--- What the task requires ---
Replace "browse folder icon" with "folder picker icon" in the lines from the one containing "The width and height of the screenshot is (1284, 1028)." up to and including the one containing "[x=859, y=104]". Give those lines again with nothing else changed.

Begin Exercise inputs

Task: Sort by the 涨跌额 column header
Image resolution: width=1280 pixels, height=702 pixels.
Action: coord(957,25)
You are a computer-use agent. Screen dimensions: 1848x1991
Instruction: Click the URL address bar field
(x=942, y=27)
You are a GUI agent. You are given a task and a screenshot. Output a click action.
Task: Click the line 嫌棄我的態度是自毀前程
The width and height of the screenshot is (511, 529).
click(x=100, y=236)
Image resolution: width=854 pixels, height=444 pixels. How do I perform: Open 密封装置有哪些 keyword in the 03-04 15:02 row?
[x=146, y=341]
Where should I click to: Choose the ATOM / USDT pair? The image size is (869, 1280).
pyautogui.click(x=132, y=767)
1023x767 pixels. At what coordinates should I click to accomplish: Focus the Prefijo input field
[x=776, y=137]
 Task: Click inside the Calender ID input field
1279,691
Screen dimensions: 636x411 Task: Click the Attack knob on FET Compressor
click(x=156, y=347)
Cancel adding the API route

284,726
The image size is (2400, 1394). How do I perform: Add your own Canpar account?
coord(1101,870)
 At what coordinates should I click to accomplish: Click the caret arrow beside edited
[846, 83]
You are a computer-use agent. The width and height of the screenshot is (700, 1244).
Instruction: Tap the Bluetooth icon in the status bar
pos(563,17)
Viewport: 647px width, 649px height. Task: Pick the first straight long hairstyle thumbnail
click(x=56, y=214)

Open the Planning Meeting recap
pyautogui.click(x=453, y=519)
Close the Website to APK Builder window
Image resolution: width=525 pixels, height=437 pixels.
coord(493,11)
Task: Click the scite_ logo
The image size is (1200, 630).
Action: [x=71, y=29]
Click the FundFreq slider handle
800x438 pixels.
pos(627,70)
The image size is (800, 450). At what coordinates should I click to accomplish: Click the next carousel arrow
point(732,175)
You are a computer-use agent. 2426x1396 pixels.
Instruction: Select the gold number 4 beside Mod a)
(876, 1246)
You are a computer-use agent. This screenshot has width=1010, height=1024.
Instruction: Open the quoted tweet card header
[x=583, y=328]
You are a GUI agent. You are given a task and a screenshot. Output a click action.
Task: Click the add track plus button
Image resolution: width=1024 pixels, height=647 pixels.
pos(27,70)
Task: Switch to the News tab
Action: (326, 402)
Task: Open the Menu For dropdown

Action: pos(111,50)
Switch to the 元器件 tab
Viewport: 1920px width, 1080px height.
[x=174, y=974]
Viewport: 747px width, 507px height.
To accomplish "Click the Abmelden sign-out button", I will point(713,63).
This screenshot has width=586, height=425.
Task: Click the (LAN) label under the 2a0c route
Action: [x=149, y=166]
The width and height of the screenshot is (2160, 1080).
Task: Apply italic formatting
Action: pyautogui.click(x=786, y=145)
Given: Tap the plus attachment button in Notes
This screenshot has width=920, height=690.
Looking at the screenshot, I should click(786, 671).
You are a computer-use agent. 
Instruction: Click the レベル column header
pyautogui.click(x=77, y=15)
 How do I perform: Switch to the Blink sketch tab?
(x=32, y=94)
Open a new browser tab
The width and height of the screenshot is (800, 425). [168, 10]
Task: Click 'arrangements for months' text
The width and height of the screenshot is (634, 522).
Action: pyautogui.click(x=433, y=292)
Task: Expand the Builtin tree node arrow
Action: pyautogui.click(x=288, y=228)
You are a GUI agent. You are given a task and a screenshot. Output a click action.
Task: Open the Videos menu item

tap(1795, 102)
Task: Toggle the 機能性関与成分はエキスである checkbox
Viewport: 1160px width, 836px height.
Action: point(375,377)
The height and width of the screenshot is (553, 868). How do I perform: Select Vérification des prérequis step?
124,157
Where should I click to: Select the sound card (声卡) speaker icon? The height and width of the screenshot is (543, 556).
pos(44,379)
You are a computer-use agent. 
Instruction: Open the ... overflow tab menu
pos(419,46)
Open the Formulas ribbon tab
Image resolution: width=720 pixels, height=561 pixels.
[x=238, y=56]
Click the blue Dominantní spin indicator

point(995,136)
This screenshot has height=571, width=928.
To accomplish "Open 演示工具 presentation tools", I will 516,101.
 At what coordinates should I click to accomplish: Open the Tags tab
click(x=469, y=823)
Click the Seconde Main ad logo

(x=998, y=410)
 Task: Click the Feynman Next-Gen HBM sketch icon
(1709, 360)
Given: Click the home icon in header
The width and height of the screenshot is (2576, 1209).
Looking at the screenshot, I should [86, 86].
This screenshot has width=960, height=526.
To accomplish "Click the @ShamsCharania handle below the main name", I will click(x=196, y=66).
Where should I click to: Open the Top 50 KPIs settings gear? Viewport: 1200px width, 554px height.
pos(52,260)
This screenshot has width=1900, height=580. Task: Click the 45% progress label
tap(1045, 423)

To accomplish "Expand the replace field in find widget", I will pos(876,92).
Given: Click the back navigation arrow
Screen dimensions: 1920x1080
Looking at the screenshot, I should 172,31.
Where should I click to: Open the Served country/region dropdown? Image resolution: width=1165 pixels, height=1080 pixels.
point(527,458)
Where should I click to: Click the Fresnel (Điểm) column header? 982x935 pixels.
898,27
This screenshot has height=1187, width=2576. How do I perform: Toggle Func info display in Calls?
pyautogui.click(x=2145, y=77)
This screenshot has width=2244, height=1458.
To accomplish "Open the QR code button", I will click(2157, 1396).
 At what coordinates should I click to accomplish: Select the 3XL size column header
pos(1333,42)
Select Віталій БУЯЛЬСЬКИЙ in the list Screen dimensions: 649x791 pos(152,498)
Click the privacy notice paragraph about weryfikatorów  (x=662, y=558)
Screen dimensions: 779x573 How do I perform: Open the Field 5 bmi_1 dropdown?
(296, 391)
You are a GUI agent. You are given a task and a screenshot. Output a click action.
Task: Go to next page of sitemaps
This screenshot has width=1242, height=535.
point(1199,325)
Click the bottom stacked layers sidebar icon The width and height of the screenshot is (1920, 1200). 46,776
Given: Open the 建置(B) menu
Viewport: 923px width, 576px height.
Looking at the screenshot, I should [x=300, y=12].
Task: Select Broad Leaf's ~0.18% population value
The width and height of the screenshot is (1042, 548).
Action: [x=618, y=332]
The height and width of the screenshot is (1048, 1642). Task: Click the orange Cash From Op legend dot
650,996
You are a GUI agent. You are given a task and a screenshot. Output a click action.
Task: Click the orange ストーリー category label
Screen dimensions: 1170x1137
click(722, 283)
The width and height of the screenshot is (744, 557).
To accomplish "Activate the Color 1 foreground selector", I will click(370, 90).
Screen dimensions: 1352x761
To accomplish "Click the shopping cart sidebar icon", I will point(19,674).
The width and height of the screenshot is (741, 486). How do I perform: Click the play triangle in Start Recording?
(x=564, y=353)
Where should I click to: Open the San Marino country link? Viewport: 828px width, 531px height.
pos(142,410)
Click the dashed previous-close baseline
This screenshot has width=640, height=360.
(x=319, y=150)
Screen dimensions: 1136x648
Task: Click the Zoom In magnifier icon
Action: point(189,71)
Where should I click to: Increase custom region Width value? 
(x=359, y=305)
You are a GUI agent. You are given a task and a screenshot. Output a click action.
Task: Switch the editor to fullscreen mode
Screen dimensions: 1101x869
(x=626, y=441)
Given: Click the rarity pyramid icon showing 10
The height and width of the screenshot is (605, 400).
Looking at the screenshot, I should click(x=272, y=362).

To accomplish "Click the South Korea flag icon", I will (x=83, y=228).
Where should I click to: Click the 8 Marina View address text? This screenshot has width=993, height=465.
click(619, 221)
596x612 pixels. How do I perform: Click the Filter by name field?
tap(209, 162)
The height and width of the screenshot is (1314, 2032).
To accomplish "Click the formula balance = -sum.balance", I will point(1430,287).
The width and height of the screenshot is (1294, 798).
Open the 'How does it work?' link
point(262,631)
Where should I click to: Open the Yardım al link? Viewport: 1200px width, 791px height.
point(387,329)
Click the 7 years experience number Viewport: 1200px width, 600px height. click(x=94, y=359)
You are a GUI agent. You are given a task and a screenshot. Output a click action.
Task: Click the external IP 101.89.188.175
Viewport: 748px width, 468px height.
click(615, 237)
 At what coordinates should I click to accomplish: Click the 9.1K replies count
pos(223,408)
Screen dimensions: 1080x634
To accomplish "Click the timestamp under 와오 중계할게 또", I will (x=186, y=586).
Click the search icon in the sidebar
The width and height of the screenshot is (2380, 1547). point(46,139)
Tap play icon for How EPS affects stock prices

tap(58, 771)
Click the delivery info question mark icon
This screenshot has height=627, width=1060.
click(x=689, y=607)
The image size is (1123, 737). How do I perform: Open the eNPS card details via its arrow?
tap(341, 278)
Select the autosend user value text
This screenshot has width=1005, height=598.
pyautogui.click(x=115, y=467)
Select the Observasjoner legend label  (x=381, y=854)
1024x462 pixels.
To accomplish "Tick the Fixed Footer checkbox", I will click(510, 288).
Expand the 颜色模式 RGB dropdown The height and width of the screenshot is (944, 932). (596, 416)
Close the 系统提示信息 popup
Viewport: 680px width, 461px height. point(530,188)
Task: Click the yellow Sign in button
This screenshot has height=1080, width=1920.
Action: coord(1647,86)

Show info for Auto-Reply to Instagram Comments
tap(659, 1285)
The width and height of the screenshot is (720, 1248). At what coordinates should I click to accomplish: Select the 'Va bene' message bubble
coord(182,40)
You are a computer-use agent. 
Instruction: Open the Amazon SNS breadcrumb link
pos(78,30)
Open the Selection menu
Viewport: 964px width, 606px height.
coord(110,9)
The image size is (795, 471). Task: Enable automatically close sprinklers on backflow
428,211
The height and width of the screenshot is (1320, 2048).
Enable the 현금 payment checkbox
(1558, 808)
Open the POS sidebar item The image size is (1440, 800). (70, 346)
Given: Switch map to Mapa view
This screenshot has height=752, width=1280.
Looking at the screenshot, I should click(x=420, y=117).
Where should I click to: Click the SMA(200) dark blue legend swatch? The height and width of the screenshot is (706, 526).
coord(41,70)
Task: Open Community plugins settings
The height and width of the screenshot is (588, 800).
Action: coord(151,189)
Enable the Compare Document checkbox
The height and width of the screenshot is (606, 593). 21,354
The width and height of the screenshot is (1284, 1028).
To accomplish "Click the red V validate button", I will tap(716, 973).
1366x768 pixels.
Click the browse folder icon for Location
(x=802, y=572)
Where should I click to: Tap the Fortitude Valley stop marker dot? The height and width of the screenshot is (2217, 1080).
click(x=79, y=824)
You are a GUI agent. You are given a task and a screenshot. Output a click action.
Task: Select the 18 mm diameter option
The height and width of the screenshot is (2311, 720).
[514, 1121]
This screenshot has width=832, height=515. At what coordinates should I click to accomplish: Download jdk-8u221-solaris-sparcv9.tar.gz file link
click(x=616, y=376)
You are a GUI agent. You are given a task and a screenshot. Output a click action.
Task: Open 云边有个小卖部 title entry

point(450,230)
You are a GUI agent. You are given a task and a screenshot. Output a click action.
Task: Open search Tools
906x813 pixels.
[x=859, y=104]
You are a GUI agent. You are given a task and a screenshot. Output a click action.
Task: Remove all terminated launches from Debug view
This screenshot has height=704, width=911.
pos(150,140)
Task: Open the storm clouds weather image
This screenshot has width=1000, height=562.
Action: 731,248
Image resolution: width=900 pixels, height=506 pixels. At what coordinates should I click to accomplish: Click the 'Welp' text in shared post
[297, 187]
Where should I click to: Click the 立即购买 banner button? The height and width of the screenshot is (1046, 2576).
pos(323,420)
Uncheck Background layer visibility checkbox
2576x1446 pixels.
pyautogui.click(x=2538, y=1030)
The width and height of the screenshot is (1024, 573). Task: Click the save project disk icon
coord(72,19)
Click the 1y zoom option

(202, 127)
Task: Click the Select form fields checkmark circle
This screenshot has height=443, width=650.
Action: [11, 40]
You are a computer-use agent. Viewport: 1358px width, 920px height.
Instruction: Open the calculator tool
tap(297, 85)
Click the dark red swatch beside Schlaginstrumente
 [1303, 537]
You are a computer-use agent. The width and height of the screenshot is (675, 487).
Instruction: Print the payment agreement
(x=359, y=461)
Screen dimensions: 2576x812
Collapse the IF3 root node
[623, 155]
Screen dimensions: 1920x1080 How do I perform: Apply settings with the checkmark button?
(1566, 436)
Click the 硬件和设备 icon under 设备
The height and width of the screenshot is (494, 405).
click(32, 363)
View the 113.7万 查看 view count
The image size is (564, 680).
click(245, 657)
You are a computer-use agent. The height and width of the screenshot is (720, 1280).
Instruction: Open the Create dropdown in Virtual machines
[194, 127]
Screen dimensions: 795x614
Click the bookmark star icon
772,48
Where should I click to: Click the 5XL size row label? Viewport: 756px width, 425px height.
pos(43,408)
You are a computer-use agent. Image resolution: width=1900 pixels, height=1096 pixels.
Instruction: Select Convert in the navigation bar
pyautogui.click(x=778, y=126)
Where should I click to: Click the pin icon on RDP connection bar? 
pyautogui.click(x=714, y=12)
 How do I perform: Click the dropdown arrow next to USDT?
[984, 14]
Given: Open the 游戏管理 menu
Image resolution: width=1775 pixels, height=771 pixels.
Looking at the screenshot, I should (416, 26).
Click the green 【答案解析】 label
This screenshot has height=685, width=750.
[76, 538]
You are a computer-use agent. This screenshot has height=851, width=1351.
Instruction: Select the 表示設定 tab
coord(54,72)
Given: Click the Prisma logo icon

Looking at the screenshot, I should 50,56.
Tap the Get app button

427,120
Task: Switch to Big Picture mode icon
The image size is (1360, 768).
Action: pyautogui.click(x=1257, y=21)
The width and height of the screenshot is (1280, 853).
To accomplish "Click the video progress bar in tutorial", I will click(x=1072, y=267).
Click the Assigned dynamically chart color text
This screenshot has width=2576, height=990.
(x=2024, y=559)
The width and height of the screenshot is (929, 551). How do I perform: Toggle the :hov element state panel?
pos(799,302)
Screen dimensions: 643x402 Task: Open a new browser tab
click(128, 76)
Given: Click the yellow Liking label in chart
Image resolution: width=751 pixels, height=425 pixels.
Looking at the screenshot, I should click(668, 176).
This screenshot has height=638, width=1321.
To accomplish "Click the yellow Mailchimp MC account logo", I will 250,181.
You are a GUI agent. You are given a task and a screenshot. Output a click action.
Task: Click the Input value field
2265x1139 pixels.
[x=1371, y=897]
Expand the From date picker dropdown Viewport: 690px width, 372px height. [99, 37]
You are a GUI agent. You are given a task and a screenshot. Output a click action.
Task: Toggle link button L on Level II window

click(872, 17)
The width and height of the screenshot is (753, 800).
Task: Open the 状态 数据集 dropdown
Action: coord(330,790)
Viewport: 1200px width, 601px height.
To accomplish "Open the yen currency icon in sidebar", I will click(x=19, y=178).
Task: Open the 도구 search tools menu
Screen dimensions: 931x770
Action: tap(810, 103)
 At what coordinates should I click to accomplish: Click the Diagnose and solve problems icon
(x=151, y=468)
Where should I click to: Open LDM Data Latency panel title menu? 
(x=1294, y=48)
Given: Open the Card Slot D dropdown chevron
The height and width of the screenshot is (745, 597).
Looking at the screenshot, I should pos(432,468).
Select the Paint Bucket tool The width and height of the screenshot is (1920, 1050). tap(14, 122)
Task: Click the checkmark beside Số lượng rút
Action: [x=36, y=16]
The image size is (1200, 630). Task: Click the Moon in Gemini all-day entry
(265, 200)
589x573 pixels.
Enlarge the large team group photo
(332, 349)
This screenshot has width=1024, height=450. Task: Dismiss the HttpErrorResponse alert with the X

End Exercise inputs

--- Complete output ---
The width and height of the screenshot is (1284, 1028).
To accomplish "Click the red V validate button", I will tap(716, 973).
1366x768 pixels.
Click the folder picker icon for Location
(x=802, y=572)
Where should I click to: Tap the Fortitude Valley stop marker dot? The height and width of the screenshot is (2217, 1080).
click(x=79, y=824)
You are a GUI agent. You are given a task and a screenshot. Output a click action.
Task: Select the 18 mm diameter option
The height and width of the screenshot is (2311, 720).
[514, 1121]
This screenshot has width=832, height=515. At what coordinates should I click to accomplish: Download jdk-8u221-solaris-sparcv9.tar.gz file link
click(x=616, y=376)
You are a GUI agent. You are given a task and a screenshot. Output a click action.
Task: Open 云边有个小卖部 title entry

point(450,230)
You are a GUI agent. You are given a task and a screenshot. Output a click action.
Task: Open search Tools
906x813 pixels.
[x=859, y=104]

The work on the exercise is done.